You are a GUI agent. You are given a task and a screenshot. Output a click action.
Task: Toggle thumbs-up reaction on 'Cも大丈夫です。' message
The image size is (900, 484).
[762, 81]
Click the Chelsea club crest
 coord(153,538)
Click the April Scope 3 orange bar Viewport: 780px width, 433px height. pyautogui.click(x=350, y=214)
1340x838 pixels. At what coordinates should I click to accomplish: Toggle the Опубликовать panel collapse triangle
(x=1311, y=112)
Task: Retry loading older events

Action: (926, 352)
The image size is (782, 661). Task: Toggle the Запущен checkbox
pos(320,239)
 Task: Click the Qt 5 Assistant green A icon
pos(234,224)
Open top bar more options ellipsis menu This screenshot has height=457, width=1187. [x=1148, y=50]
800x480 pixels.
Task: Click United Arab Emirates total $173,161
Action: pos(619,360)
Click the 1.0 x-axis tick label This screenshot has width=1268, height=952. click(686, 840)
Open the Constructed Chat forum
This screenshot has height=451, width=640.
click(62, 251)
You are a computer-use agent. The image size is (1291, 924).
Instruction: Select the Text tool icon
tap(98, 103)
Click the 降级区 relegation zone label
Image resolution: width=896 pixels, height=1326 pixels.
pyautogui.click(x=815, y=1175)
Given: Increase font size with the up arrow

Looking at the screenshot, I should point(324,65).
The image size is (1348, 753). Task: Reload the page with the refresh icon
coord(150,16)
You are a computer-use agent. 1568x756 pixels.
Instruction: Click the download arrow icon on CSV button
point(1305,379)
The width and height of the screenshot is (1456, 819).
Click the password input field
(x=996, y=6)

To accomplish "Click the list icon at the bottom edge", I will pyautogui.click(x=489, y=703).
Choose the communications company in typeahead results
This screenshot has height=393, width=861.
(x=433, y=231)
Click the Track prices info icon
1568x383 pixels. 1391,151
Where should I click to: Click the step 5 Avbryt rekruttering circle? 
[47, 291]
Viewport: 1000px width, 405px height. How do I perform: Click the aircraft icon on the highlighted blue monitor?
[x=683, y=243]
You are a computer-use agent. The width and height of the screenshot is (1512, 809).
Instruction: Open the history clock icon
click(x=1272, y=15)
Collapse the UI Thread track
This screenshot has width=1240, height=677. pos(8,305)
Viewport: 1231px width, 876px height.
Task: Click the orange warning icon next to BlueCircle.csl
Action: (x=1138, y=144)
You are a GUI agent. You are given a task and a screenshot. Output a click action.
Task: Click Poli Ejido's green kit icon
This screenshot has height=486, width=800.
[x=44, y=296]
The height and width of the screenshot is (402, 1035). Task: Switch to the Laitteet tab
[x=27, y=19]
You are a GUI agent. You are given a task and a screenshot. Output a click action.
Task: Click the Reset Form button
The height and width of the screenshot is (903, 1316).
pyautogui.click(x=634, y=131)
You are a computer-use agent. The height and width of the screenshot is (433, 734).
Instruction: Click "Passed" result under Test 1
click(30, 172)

——————

Look through the material for "agent". Copy each line that has it.

You are a GUI agent. You are given a task and a screenshot. Output a click action.
You are a computer-use agent. The image size is (1291, 924).
You are a computer-use agent. 1568x756 pixels.
You are a computer-use agent. The width and height of the screenshot is (1512, 809).
You are a GUI agent. You are given a task and a screenshot. Output a click action.
You are a GUI agent. You are given a task and a screenshot. Output a click action.
You are a computer-use agent. The height and width of the screenshot is (433, 734).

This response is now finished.